In this same piece from The Paris Review, she also tells us that "Writing before dawn began as a necessity. I had small children when I first began to write and I needed to use the time before they said, Mama—and that was always around five in the morning."

And because she was in the habit of getting up early to work, this became her writing schedule after her children were grown.

Toni has something to say about rituals too, those little activities we perform before we begin to write. Often we don't even know we're doing them and yet they are essential to 'getting started'.

"I, at first, thought I didn’t have a ritual, but then I remembered that I always get up and make a cup of coffee while it is still dark—it must be dark—and then I drink the coffee and watch the light come... for me this ritual comprises my preparation to enter a space that I can only call nonsecular . . . Writers all devise ways to approach that place where they expect to make the contact, where they become the conduit, or where they engage in this mysterious process. For me, light is the signal in the transition. It’s not being in the light, it’s being there before it arrives. It enables me, in some sense."

This mysterious process of creativity ... how does it happen for you? We often hear that writers are indulgent and dreamy creatures, staring into space for hours whilst seeking inspiration. Then we hear the other side where discipline is paramount - no time for dreaming and whiling the time away. Get to work, churn out those words and pages.

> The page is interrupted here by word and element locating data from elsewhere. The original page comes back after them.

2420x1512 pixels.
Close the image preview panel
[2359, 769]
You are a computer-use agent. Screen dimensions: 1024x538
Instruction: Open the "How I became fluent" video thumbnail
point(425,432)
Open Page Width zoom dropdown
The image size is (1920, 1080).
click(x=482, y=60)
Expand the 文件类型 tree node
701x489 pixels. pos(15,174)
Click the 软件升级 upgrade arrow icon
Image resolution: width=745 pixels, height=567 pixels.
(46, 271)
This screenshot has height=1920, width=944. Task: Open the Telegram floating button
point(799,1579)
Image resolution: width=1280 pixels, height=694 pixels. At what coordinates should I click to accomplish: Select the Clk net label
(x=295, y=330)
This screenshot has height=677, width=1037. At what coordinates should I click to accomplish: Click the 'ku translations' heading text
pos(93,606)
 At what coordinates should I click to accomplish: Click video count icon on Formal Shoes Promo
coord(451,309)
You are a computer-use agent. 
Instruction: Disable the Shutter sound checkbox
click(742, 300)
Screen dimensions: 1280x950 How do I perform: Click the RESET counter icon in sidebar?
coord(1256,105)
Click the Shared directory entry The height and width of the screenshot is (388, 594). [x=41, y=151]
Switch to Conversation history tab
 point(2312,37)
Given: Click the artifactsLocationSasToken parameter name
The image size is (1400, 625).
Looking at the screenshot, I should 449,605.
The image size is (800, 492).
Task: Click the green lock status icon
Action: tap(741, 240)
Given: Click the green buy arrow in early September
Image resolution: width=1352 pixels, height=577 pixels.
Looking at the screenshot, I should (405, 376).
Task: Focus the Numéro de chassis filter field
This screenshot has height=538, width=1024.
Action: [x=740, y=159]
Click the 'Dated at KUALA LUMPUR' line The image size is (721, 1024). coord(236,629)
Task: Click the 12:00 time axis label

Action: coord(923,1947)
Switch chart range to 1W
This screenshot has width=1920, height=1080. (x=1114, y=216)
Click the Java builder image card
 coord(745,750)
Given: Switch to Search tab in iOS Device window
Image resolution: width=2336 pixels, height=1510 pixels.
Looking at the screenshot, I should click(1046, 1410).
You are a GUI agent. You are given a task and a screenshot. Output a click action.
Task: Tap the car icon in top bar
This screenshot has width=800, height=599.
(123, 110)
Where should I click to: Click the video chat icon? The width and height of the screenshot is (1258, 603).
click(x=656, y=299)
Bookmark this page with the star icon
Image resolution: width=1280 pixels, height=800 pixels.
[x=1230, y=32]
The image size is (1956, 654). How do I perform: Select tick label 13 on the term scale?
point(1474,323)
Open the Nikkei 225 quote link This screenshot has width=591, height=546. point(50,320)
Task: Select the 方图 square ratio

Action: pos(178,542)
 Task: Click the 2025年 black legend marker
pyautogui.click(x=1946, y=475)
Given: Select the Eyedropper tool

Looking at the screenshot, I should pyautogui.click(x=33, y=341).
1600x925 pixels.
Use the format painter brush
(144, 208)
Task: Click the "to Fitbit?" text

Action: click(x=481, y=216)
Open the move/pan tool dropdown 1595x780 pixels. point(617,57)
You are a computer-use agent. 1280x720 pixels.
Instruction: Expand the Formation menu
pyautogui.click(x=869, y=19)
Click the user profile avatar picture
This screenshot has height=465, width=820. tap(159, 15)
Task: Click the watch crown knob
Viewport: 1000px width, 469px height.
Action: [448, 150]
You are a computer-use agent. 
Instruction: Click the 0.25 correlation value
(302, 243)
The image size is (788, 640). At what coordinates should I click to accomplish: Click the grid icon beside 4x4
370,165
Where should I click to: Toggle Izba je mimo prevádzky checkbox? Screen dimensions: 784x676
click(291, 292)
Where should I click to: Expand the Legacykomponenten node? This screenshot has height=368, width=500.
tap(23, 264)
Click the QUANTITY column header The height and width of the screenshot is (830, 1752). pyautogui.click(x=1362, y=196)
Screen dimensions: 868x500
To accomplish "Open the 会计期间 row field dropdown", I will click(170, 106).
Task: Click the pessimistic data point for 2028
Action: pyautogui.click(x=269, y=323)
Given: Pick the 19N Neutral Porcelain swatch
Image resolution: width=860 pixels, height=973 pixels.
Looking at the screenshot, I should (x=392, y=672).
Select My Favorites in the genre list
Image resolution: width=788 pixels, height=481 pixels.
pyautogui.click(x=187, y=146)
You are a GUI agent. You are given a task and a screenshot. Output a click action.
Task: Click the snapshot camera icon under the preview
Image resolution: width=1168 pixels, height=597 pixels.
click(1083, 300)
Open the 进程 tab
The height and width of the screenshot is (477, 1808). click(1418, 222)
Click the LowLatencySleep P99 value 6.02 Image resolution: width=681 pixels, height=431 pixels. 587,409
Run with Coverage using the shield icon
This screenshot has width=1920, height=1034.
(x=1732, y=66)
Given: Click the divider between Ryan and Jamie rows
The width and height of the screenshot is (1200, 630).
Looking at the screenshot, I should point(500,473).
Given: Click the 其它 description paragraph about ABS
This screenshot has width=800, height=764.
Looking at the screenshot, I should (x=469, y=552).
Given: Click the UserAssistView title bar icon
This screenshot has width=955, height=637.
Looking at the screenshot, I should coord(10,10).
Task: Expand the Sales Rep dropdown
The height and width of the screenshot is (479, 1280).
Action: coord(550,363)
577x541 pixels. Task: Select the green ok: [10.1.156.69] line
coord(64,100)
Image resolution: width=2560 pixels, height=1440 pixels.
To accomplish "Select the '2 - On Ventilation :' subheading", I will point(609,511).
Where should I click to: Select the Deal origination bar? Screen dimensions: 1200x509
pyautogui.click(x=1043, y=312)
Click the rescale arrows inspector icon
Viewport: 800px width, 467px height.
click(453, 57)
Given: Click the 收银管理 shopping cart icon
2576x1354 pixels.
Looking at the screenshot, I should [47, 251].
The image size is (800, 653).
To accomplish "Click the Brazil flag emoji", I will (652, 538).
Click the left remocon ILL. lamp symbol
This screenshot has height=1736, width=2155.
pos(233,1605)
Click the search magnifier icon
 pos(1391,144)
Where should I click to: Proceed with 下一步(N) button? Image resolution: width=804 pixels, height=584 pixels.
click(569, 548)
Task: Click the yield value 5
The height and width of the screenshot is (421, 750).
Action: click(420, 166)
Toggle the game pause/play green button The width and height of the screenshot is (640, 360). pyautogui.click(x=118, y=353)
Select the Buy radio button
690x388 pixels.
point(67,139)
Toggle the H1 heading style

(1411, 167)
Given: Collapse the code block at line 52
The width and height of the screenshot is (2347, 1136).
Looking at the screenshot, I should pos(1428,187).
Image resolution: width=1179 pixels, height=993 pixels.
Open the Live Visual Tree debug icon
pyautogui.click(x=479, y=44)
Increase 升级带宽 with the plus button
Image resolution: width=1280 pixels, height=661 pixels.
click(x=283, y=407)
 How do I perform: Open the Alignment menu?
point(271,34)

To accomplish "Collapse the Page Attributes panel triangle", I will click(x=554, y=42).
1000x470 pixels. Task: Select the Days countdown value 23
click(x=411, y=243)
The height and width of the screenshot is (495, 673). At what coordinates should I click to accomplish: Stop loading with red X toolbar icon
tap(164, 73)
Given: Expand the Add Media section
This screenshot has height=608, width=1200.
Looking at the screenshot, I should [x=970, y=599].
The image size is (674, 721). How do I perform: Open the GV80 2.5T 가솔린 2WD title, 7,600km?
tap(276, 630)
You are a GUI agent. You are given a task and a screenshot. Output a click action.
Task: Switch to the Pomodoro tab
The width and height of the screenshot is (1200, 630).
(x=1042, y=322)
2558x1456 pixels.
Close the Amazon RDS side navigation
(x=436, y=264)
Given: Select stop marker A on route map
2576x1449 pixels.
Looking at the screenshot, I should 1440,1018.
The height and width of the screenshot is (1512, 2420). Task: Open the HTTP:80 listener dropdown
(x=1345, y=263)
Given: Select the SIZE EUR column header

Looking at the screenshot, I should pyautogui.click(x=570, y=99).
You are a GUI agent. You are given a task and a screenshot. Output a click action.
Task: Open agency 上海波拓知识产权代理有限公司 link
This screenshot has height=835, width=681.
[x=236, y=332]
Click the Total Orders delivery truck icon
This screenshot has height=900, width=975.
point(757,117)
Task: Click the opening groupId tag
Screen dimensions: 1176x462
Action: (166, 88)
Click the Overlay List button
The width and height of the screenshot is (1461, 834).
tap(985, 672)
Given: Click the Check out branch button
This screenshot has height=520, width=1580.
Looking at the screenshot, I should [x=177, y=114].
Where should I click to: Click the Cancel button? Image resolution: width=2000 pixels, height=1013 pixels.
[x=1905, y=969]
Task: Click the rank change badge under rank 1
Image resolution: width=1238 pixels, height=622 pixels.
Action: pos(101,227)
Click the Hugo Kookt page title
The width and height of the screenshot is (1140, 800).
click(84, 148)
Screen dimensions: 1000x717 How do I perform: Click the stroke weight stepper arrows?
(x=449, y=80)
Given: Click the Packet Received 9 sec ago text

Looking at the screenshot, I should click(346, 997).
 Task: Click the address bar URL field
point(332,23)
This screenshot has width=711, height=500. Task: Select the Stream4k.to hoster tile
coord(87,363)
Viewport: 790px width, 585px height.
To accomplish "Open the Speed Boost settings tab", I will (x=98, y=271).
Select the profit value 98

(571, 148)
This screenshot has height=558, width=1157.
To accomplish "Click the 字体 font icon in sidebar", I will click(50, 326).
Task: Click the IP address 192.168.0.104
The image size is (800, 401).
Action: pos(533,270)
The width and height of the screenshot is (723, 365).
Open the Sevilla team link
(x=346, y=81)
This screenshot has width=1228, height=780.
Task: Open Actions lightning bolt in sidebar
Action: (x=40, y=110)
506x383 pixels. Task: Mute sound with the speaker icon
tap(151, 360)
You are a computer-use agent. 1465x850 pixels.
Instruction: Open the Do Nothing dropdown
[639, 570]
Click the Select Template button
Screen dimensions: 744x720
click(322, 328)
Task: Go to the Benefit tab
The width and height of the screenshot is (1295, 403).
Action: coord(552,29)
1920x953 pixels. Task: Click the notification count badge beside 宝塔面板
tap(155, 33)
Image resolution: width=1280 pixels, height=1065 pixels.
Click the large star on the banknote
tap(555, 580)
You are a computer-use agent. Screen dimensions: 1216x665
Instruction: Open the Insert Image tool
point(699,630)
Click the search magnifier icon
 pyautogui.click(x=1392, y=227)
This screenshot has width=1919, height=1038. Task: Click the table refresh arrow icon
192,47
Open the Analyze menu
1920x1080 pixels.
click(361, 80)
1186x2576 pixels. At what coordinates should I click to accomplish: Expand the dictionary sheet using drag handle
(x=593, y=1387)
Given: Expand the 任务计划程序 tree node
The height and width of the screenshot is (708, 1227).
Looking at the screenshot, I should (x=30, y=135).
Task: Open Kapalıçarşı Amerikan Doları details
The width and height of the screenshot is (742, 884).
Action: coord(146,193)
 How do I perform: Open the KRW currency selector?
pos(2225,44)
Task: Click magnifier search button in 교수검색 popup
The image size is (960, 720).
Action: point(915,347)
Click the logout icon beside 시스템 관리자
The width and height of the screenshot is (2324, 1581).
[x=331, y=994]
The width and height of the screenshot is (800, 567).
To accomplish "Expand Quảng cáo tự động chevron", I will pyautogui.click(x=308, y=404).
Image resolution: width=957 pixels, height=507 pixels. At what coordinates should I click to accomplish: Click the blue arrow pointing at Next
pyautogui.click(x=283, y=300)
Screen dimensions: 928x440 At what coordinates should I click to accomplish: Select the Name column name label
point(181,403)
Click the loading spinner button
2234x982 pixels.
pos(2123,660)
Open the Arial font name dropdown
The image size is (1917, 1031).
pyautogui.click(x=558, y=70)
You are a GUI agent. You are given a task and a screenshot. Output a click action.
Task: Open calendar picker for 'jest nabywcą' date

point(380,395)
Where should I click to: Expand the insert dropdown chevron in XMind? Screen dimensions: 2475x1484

All very well to say but it's not that easy. Like Toni Morrison, we need something to ease ourselves into that place where we can create - and it is a place unlike the every day. As she says, it is a space she defines as 'nonsecular' - religious or spiritual. I"ve often thought about creativity: where does it come from, how does it arrive, is it a God-given gift? I still don't know and no longer question. I feel blessed to have it - well, mostly although at one time in my life I felt it was a curse, a burden. Now it's like an old mate that I hook up with. We chat, catch up, brainstorm, drink coffee together. I connect with it, like hooking up to to an electric power point. 

I'm a 'Toni-Morrison-type'. I am at my best in the morning. After lunch, brain switch goes to off, time for a walk and other things. If I miss my morning slot, I propbably won't get much done that day. It's just the way it is.

What's your best time of day to work? Before sunrise? Are you a nocturnal, thirving in the silent dark of a deep night? MIddle of the day over lunch? And what are your rituals? Perhaps a cup of something nice, or a meditation at your desk before beginning?

It doesn't matter. The more eccentric and odd the better, I say!

​As long as whatever it is can link you into that creative flow.